Nahum 1 : 15, “Tengoklah di atas gunung-gunung kaki orang yang membawakan kabar-kabar baik, yang memberitakan damai! Hai Yehuda, laksanakanlah pesta-pesta perayaanmu yang besar, laksanakanlah segala nazarmu ; karena orang jahat tidak akan lagi berjalan melaluimu ; ia sudah ditumpas habis.”
Sebutan “Yehuda” berkaitan dengan sidang Kristen bukan saja karena pengertian contoh saingan, melainkan juga karena faktor keturunan. Ini akan terlihat apabila kita melihat pada sejarah Yehuda sebagai berikut:
Sepuluh suku itu (Kerajaan Israel) oleh Assiria kuno yang lalu telah dicerai-beraikan ke seluruh kota-kota orang Medi, dan telah membaur dengan bangsa-bangsa Kapir di zaman itu, tetapi hal itu tidak sampai tahun-tahun kemudian karena dua suku bangsa itu (Kerajaan Yehuda) telah dibawa ke Babil, tinggal di sana sampai berakhir tujuh puluh tahun nubuatan Yeremiah itu, kemudian mereka kembali ke tanah airnya.

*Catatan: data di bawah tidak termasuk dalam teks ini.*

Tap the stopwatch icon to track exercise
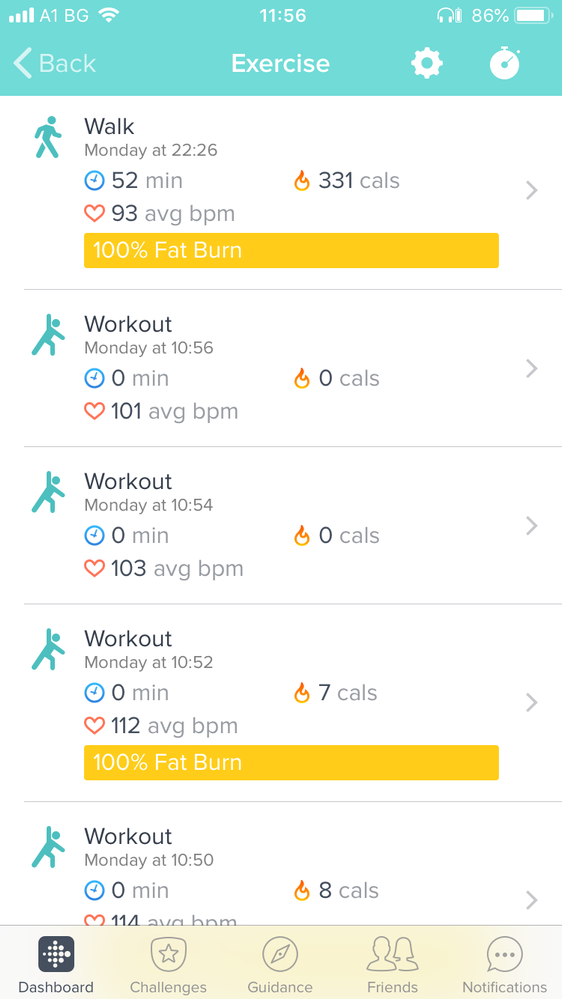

Dengan demikian adalah hanya keturunan dari Kerajaan Yehuda yang telah sedemikian mendurhaka sehingga mereka telah menolak dan menyalibkan Tuhan. Tetapi orang-orang yang setia dari antara mereka itu telah menyambut Dia, dan telah menjadi orang-orang Kristen, yaitu anggota-anggota pendiri sidang Wasiat Baru. Oleh sebab itu, maka sidang itu sendiri ialah puteri dari Kerajaan Yehuda. Karena itulah ia pantas untuk tetap masih disebut Yehuda.
Sementara ia berdasarkan asal usul keturunan, kesetiaan, dan kemurnian (bebas dari lalang) adalah berhak untuk disebut “Yehuda”, juga karena kesuamannya di akhir zaman dan akibat infiltrasi “lalang-lalang” ke dalam keanggotaannya, maka perlu baginya diberi sebutan tambahan “Laodikea”.
Oleh memakaikan “salp mata” (Wahyu 3 : 18), maka mereka akan “memandang di atas gunung-gunung kaki orang yang membawakan kabar-kabar baik, yang memberitakan damai!” Dan oleh memandang DIA, mereka akan menyambut pekabaran-Nya dan mengetahui kebenaran, maka kebenaran itu akan membebaskan mereka, dan akan menyelamatkan mereka dari pada diludahkan keluar dari mulut-Nya (Wahyu 3 : 16).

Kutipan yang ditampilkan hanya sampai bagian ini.